By 2050, photovoltaics are expected to cover more than 40% of Switzerland’s electricity needs. However, solar energy is not always available at the right time: it is too abundant in summer and too scarce in winter, when the sun shines less often and heat pumps are running at full capacity. According to the Confederation’s energy strategy, Switzerland wants to close the winter electricity deficit by combining imports, wind and hydropower as well as alpine solar power plants and gas-fired power plants.
One way to reduce the need for imports and gas-fired power plants in winter is to produce hydrogen from cheap solar power in summer, which could then be converted into electricity in winter. However, hydrogen is highly flammable, extremely volatile and weakens many materials.
Storing gas from summer to winter requires special pressurized tanks and cooling technology. These require a lot of energy and the many safety precautions that must be taken into account make the construction of such storage facilities very expensive. In addition, hydrogen tanks are never completely leak-proof, which harms the environment and increases costs.
Researchers at ETH Zurich, led by Wendelin Stark, Professor of Functional Materials in the Department of Chemistry and Applied Biosciences, have developed a new technology for seasonal hydrogen storage that is much safer and less expensive than existing solutions. The researchers use a well-known technology and the fourth most abundant element on Earth: iron.
The results are published in the journal Sustainable energy and fuels.
++++++++++++++++++++
» **Prompt 1**:
Which element do the ETH Zurich researchers use for seasonal hydrogen storage, according to the passage on hydrogen storage?

» **Records to use**:
++++++++++++++++++++
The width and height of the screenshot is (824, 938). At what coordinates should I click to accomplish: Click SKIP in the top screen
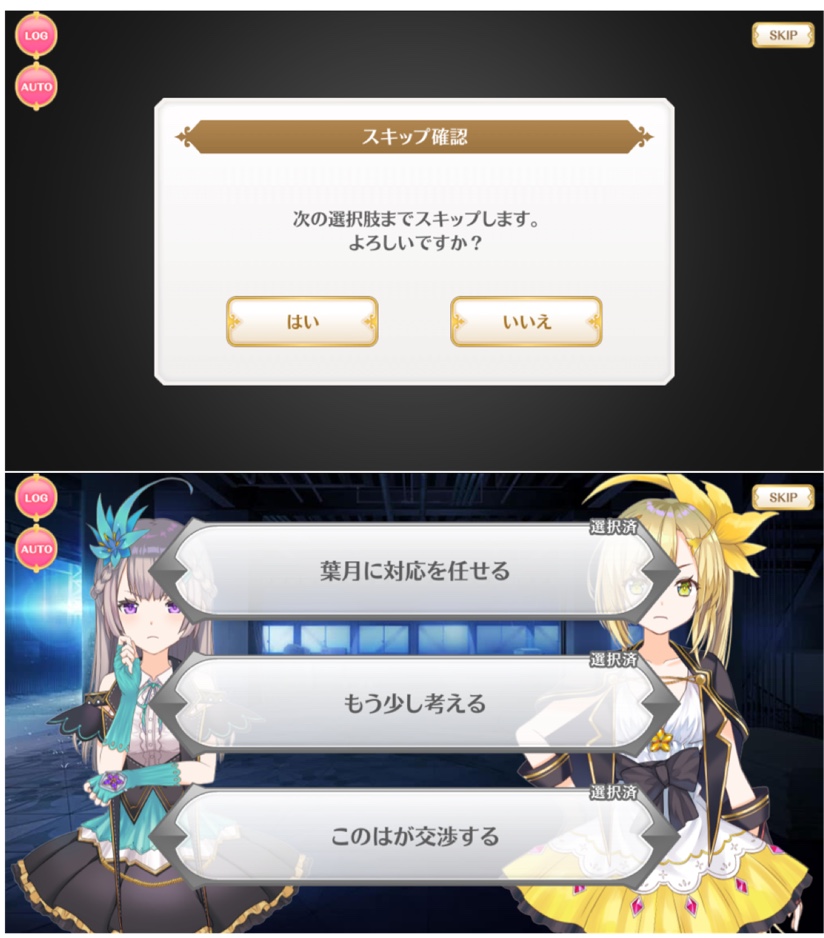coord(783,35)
++++++++++++++++++++
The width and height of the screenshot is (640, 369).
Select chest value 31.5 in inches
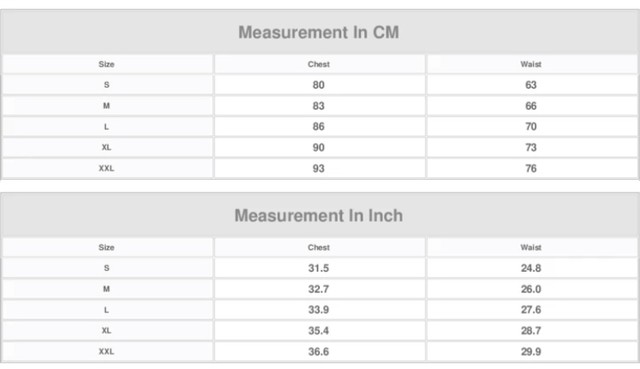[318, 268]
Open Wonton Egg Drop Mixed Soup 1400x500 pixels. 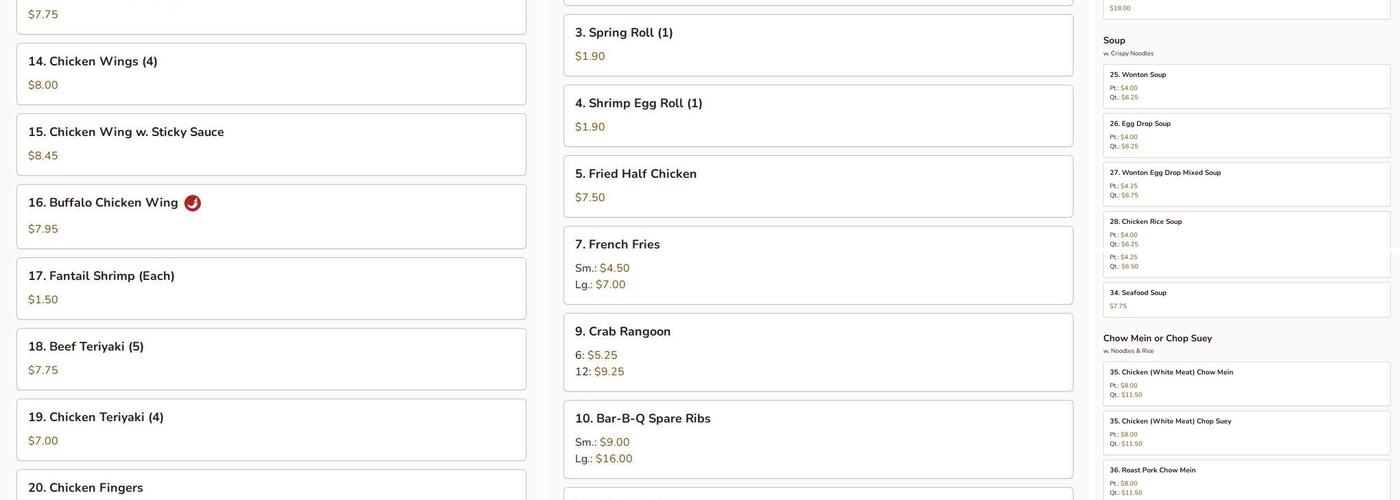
++++++++++++++++++++
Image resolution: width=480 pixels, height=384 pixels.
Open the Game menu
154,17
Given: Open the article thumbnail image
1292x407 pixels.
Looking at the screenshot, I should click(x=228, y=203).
++++++++++++++++++++
» **Prompt 2**:
Put the part of the records that opens with the line containing "Image resolution: width=480" and closes with the line containing "Looking at the" into a numbered list, leaving out any blank lines.

» **Answer 1**:
Iron.

» **Answer 2**:
1. Image resolution: width=480 pixels, height=384 pixels.
2. Open the Game menu
3. 154,17
4. Given: Open the article thumbnail image
5. 1292x407 pixels.
6. Looking at the screenshot, I should click(x=228, y=203).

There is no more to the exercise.